Wherever the line with "This screenshot has width=450, height=800." sits in the listing below, transcribe from it up to and including the line with "Given: Open the Arrange items dropdown", exactly, and leave the remaining lines out.

→ SOURCE INFORMATION
━━━━

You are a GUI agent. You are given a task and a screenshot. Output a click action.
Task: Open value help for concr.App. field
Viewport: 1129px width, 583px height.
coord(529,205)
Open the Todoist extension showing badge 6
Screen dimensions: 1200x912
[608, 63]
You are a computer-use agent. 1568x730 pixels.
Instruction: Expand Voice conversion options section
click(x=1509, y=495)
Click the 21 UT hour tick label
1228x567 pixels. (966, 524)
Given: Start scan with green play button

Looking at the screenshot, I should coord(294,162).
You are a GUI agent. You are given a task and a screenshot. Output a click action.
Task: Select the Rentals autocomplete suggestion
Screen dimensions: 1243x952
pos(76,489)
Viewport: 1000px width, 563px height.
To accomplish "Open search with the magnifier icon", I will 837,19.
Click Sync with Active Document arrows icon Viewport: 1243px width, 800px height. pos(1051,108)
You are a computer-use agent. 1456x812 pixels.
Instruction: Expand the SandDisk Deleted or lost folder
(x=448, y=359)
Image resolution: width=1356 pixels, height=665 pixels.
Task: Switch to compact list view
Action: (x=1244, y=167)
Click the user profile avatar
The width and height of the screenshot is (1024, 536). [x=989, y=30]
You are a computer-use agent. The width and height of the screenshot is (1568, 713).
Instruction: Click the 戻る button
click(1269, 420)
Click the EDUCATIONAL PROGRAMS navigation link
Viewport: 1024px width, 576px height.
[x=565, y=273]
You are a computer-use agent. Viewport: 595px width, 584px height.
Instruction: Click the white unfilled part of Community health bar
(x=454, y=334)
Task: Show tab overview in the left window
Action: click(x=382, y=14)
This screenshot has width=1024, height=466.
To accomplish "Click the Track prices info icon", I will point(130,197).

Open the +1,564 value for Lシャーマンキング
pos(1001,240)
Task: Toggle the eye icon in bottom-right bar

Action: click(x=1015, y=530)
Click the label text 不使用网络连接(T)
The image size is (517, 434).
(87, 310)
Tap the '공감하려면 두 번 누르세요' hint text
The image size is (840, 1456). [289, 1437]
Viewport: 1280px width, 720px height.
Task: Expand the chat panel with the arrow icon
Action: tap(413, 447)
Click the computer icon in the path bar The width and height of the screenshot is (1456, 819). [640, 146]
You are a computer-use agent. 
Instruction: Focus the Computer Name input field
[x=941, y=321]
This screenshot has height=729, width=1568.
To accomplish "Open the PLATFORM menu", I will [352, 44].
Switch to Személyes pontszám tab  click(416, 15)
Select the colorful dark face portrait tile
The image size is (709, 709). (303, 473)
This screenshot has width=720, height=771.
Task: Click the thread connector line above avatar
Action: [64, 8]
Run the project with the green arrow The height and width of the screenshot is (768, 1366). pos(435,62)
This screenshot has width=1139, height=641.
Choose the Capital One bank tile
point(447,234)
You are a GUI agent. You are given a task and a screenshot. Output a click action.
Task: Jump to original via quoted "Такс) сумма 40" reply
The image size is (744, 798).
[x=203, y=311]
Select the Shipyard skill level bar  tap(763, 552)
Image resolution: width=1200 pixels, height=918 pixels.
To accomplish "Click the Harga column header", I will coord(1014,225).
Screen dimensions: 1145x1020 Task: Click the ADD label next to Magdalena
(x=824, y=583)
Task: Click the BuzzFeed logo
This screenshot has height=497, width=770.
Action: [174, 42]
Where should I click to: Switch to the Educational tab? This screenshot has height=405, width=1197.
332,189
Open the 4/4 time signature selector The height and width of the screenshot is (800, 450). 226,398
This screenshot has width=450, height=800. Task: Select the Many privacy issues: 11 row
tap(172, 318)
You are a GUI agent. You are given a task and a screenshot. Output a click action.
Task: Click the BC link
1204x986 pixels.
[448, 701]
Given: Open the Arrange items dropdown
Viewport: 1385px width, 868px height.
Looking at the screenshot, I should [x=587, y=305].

━━━━

→ ANSWER SPACE
This screenshot has width=450, height=800. Task: Select the Many privacy issues: 11 row
tap(172, 318)
You are a GUI agent. You are given a task and a screenshot. Output a click action.
Task: Click the BC link
1204x986 pixels.
[448, 701]
Given: Open the Arrange items dropdown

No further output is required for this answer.